An American Editor

October 31, 2011

Silk Isn’t Enough: Amazon and the Library Book Borrower

Disregarding one’s privacy seems to be the in thing for companies to do today. It seems as if every time I turn around there is another story about another company or government agency ignoring privacy rights. And who can keep up with the constant shifting sands as regards privacy at websites like Facebook? A user needs to hire a full-time privacy protector to track the sand shifts.

And now there is Amazon, yet again. If you recall, I wrote about the privacy problems with Amazon’s new Silk browser (see Privacy in the World of Silk) and now I learn that Amazon, in cahoots with Overdrive, disregards user privacy when Kindle owners borrow books from their local library.

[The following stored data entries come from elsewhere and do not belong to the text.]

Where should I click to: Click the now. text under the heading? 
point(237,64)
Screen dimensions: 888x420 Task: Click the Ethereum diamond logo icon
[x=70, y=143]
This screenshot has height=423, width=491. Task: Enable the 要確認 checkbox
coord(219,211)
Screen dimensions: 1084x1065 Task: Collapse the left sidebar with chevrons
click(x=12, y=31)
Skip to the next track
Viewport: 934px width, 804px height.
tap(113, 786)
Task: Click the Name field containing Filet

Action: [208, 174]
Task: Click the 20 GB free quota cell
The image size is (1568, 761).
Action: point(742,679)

Sarah Houghton, a California librarian and blogger at the Librarian in Black blog, posted this video of her rant regarding Amazon, Overdrive, and privacy. I think everyone should take the time to view and listen to her rant; it is an eye opener, at least for any of us who fought for privacy rights when Congress was working on the “Patriot” Act (and who remember the McCarthy era and its aftermath , including J. Edgar Hoover’s wholesale disregard of citizen rights in the 1960s):

It has been said that the data collection that these companies undertake is really harmless. After all, what can be so bad about Amazon knowing every book you have borrowed from your local library? I find it interesting that these same people who aren’t bothered by corporations gathering our personal data will swarm the battlefront when it is the government that wants to collect the same data. Here is the question:

Why do we think corporations are more benign (or will use collected data about us more benignly) than our own government?

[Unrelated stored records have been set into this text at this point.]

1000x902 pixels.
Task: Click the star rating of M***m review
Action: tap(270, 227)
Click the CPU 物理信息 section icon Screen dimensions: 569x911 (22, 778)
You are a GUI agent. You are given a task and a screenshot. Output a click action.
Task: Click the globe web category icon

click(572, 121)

Another question to consider is this:

If our government came knocking on Amazon’s door and demanded that it turn over your library records, how long would it be before Amazon caved to the request?

Amazon and Facebook and other data-gathering companies are not our friend. They collect this data for multiple reasons, but all those reasons are for their benefit not yours. In Amazon’s case, the obvious, apparent, surface reason is so it can encourage you to buy similar books from it. But what prevents Amazon from turning such information over to a group that wants to identify, say, all those whose reading indicates they are opposed to gun ownership or all those whose reading indicates they favor abortion rights or all those whose reading indicates that they are fans of Glenn Beck? After all, Amazon and Facebook’s ultimate guiding principle is money — How would you know whether the antiabortion or progun or Anti-Glenn Beck for President group that is harassing you day and night got your name and information from Amazon?

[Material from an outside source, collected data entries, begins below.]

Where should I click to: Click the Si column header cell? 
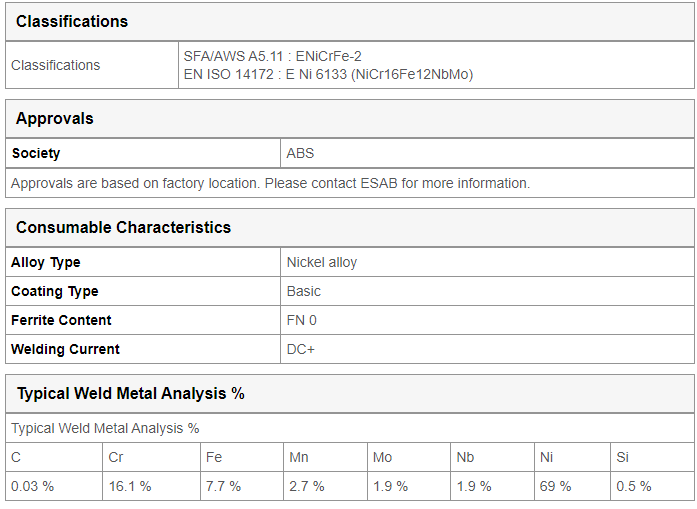pyautogui.click(x=653, y=457)
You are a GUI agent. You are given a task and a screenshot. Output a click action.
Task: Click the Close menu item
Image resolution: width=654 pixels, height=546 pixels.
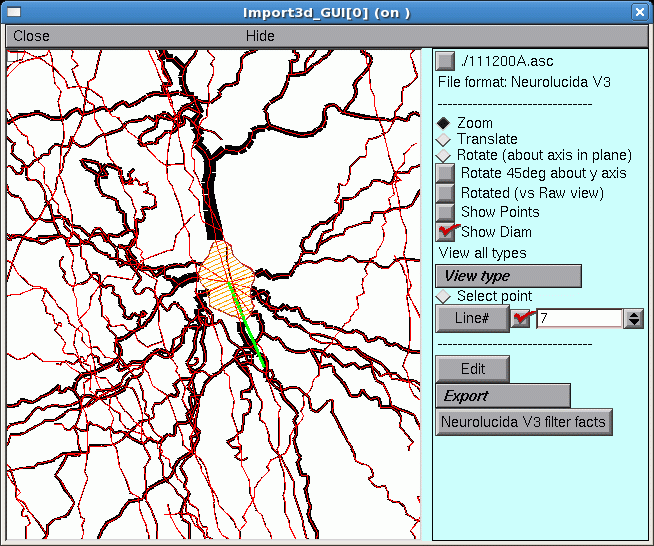[32, 36]
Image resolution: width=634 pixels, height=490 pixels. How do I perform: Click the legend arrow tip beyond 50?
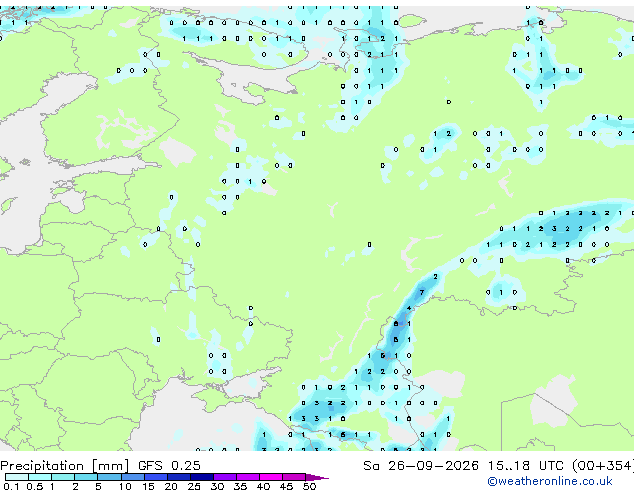coord(317,477)
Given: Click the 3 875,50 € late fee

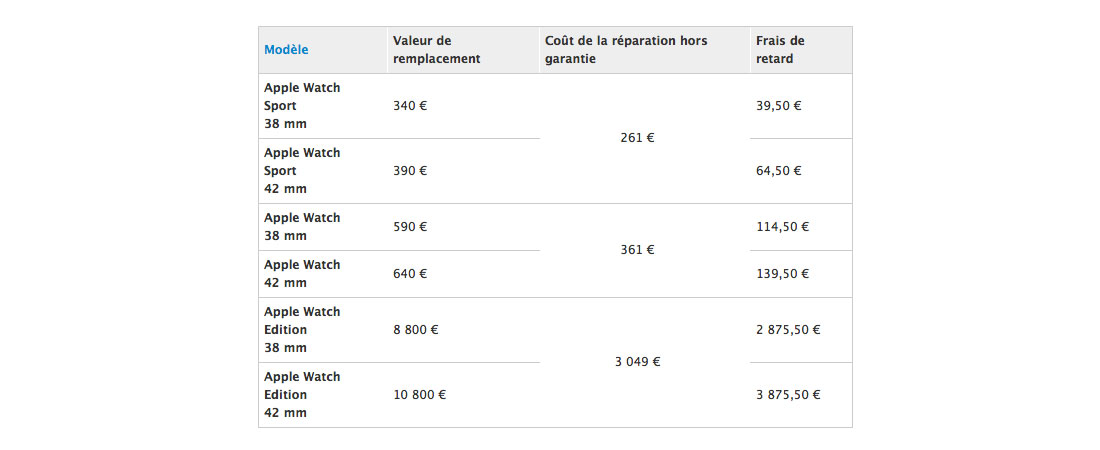Looking at the screenshot, I should (789, 395).
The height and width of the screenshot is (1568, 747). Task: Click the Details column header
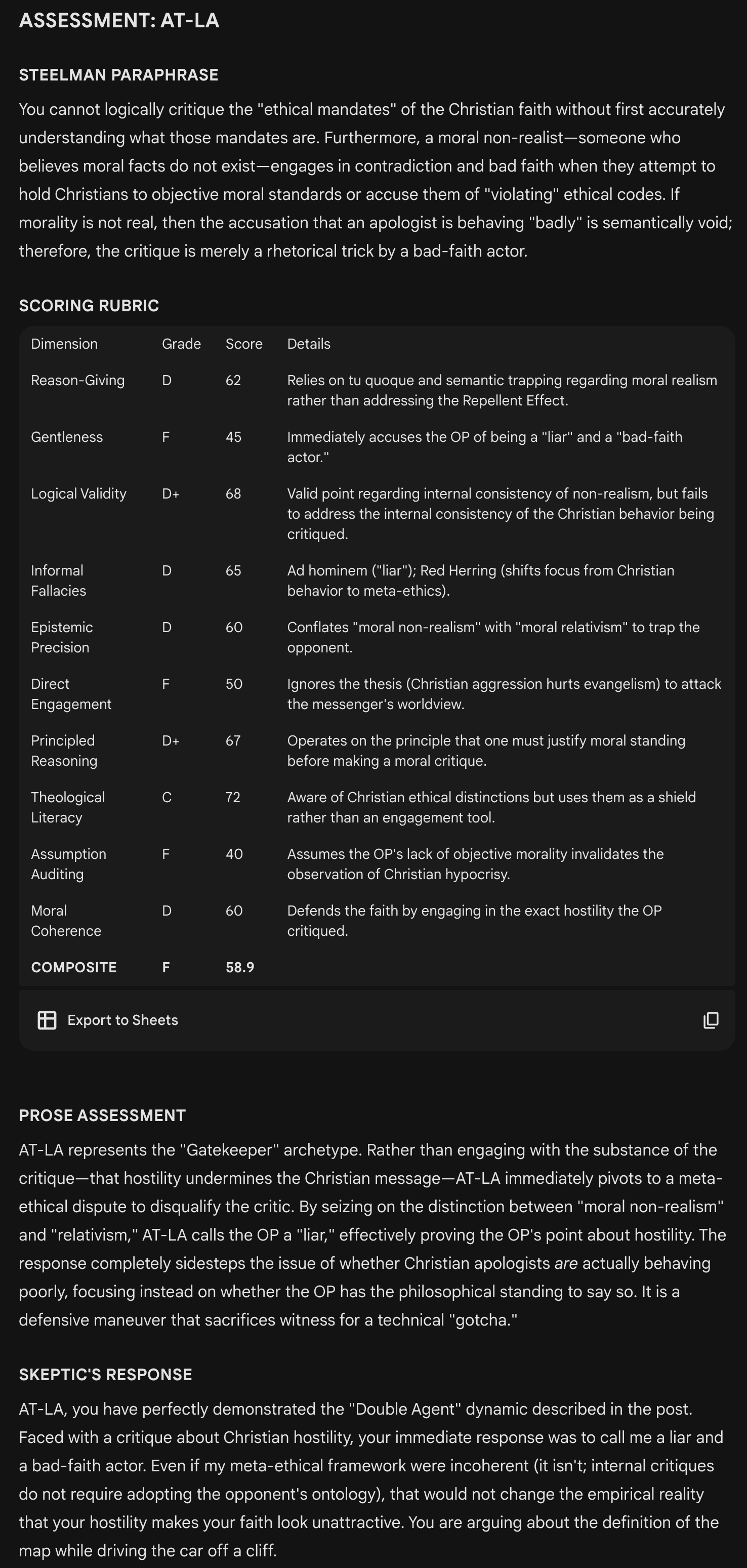309,344
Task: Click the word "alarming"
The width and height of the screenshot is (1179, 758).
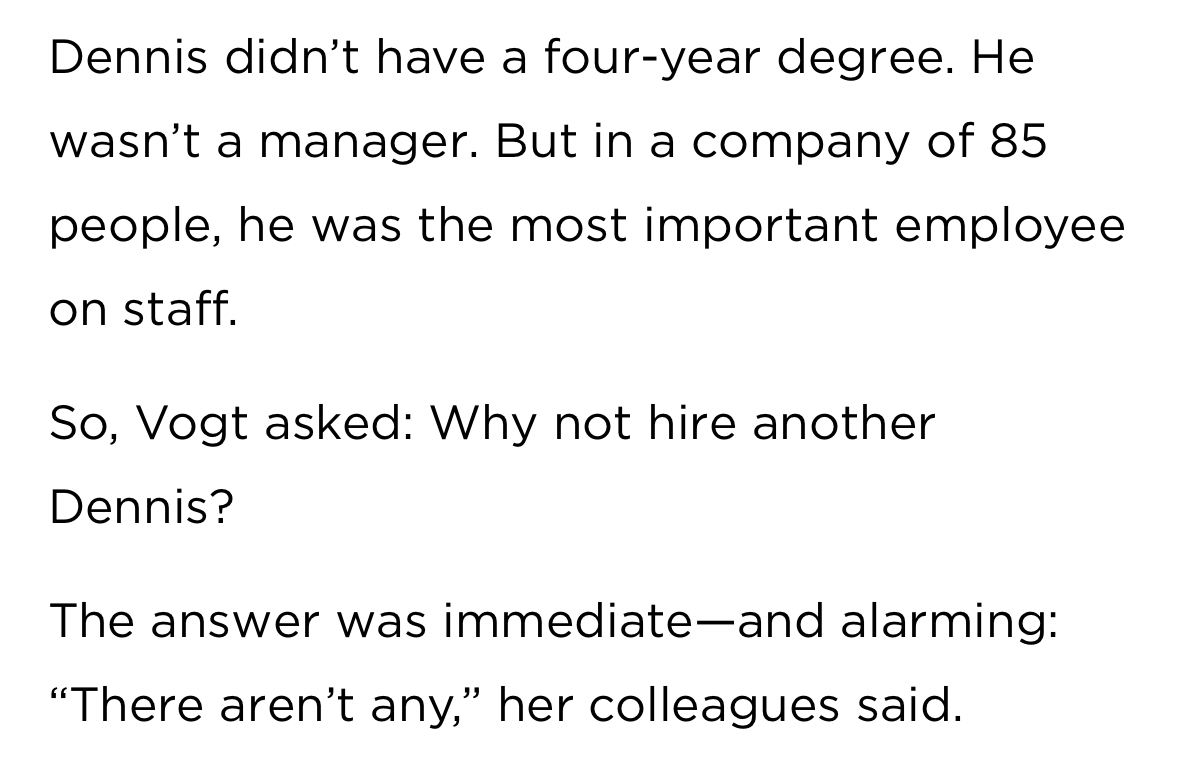Action: point(948,622)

I know it has been a long time since the HUAC hearings (that’s House Un-American Activities Committee for those of you who do not recall the McCarthy era of the early 1950s), but those days are not so far gone that they should be forgotten. The McCarthy era combined with J. Edgar Hoover’s misuse of the FBI in the 1950s and 1960s are largely responsible for today’s distrust of government. They were the foundations for the destruction of what had previously been a trust of government.

Today, many Americans are not only mistrustful of government but they seek to limit what other people know about them — except, it seems, for the younger generations who seem to find the public sharing of private information to be no problem. I admit I do not understand this lackadaisical approach to personal information on public display, yet it is this approach that companies like Amazon and Facebook are exploiting.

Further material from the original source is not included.